• **Texto fornecido**
>>>

Eles também apontam que você não pode substituir algo por nada – como disse o ex-secretário do Tesouro dos EUA, Lawrence Summers: “A Europa é um museu, o Japão é uma casa de repouso e a China é uma prisão”.
Argumentos mais sutis apontam que existem economias de escala e rede que levam a um monopólio relativo do status de moeda de reserva, e que o renminbi chinês não pode se tornar uma verdadeira moeda de reserva, a menos que os controles de capital sejam eliminados e a taxa de câmbio seja mais flexível. .
Além disso, um país com moeda de reserva deve aceitar – como os Estados Unidos há muito tempo fazem – déficits permanentes em conta corrente para emitir passivos suficientes mantidos por não residentes em troca. Finalmente, esses céticos argumentam que todas as tentativas de criar um regime de moeda de reserva multipolar – até mesmo uma cesta de direitos de saque especiais do FMI que inclui o renminbi – falharam até agora em substituir o dólar.
Esses pontos podem ter tido alguma validade, mas em um mundo que será cada vez mais dividido em duas esferas de influência geopolítica – ou seja, aquelas que cercam os Estados Unidos e a China – é provável que um regime de moeda bipolar, em vez de multipolar, acabe substituindo o unipolar.
Flexibilidade total da taxa de câmbio e mobilidade internacional de capital não são necessárias para que um país alcance o status de moeda de reserva.
Afinal, na era do padrão de câmbio ouro, o dólar dominou, apesar das taxas de câmbio fixas e dos amplos controles de capital. E enquanto a China pode ter controles de capital, os Estados Unidos têm sua própria versão que pode reduzir o apelo dos ativos em dólares entre inimigos e amigos.
Isso inclui sanções financeiras contra rivais, restrições ao investimento estrangeiro em muitos setores e empresas sensíveis à segurança nacional e até sanções secundárias contra amigos que violam os princípios.
Em dezembro, China e Arábia Saudita fizeram sua primeira transação em renminbi.
E não é exagero pensar que Pequim poderia oferecer aos sauditas e outros estados petrolíferos no Conselho de Cooperação do Golfo a capacidade de negociar petróleo em RMB e manter uma parcela maior de suas reservas na moeda chinesa. É provável que os países do GCC, assim como muitas outras economias de mercado emergentes, em breve comecem a aceitar essas ofertas chinesas, uma vez que negociam muito mais com a China do que com os Estados Unidos.

<<<

• **Instruções das tarefas**
1. Segundo o texto sobre moedas de reserva, que tipo de regime monetário deve acabar substituindo o regime unipolar?
2. Retome o texto sobre moedas de reserva a partir do ponto em que ele termina.

• **Listagem fornecida**
>>>

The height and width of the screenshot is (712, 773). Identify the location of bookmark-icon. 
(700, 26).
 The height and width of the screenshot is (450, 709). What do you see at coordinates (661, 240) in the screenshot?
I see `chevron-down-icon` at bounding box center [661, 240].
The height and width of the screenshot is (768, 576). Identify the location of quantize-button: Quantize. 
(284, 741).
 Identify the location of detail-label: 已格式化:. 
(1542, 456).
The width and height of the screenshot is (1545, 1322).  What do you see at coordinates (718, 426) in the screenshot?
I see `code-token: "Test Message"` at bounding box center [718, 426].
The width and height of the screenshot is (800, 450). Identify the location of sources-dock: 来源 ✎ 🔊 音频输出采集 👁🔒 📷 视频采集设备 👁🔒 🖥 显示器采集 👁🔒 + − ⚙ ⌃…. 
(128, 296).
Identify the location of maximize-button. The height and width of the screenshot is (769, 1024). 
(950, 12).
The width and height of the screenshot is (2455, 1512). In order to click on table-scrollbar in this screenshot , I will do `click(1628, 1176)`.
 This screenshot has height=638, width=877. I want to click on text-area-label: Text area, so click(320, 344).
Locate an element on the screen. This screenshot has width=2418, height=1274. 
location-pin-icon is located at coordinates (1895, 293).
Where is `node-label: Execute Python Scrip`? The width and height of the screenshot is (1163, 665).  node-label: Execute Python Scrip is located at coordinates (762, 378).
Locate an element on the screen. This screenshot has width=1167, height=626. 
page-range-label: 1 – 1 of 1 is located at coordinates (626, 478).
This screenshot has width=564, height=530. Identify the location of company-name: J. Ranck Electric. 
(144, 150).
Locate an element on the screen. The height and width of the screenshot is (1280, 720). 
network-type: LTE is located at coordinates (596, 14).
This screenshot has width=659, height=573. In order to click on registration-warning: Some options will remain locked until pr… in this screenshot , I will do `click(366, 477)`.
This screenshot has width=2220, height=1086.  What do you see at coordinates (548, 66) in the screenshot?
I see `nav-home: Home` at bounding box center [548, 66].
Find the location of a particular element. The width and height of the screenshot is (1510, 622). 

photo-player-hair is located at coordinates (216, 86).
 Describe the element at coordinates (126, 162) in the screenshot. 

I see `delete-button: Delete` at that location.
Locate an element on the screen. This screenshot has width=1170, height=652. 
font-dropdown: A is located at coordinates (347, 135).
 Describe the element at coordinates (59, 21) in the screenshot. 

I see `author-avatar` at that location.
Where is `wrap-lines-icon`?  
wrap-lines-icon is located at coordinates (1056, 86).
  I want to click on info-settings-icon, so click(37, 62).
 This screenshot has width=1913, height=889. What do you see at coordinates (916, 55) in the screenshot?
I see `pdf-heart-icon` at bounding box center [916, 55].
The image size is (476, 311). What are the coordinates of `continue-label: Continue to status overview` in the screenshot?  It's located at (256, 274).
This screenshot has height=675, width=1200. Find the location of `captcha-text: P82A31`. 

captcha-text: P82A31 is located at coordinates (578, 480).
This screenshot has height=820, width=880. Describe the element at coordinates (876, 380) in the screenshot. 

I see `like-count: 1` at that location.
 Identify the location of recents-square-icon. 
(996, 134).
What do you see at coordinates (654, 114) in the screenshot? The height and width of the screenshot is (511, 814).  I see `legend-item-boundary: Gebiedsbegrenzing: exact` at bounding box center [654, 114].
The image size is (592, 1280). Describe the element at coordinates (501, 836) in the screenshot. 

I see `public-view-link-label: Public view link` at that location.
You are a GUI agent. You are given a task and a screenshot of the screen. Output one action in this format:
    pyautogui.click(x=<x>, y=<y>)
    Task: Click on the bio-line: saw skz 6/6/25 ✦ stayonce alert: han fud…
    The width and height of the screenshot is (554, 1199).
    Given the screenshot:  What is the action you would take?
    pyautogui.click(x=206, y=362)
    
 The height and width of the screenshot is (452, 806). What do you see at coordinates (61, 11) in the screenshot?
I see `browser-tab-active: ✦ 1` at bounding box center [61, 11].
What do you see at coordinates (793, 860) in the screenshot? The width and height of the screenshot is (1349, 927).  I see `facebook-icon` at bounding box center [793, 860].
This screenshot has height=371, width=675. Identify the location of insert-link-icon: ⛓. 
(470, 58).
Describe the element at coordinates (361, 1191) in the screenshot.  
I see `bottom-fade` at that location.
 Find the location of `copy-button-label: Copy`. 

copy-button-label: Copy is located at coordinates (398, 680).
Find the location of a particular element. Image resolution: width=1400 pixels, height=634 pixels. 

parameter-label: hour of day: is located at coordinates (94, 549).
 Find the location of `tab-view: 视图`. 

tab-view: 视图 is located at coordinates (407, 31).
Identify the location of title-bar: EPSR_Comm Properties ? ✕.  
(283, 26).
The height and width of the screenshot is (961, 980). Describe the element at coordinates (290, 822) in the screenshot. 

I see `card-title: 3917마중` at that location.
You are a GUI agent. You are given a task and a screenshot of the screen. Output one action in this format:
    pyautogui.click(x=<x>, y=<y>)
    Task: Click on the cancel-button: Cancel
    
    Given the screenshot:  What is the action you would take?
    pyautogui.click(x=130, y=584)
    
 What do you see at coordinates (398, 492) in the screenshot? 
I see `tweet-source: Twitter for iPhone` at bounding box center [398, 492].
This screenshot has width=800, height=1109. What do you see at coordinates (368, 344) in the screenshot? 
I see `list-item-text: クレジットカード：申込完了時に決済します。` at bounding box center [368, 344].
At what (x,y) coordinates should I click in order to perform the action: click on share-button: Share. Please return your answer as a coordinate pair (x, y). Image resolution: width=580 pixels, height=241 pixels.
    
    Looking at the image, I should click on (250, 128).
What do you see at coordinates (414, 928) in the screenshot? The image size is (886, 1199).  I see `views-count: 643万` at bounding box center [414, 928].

<<<

• **Respostas**
1. Um regime de moeda bipolar.

2.
Além disso, existe claramente o chamado dilema de Triffin em um regime monetário no qual o país reserva incorre em déficits permanentes em conta corrente que acabarão por minar seu status de reserva à medida que o crescimento de seus passivos internacionais se torna insustentável.
Os críticos se perguntam se a moeda de um país que administra um superávit persistente em conta corrente pode alcançar o status de reserva mundial. Mas a China poderia, de qualquer forma, avançar para um modelo de crescimento menos dependente de superávits comerciais. Também é um anacronismo que os Estados Unidos, cuja participação no produto interno bruto global caiu pela metade para 20% desde a Segunda Guerra Mundial, ainda sejam responsáveis por pelo menos dois terços de todas as transações nas chamadas moedas veiculares.
O sistema atual torna as economias de mercados emergentes financeira e economicamente vulneráveis a mudanças na política monetária dos EUA impulsionadas por fatores domésticos, como a inflação.
Finalmente, novas tecnologias, incluindo CBDCs, sistemas de pagamento como WeChat Pay e Alipay, linhas de troca entre a China e outros países e alternativas ao Swift, acelerarão o advento de um sistema monetário e financeiro global bipolar.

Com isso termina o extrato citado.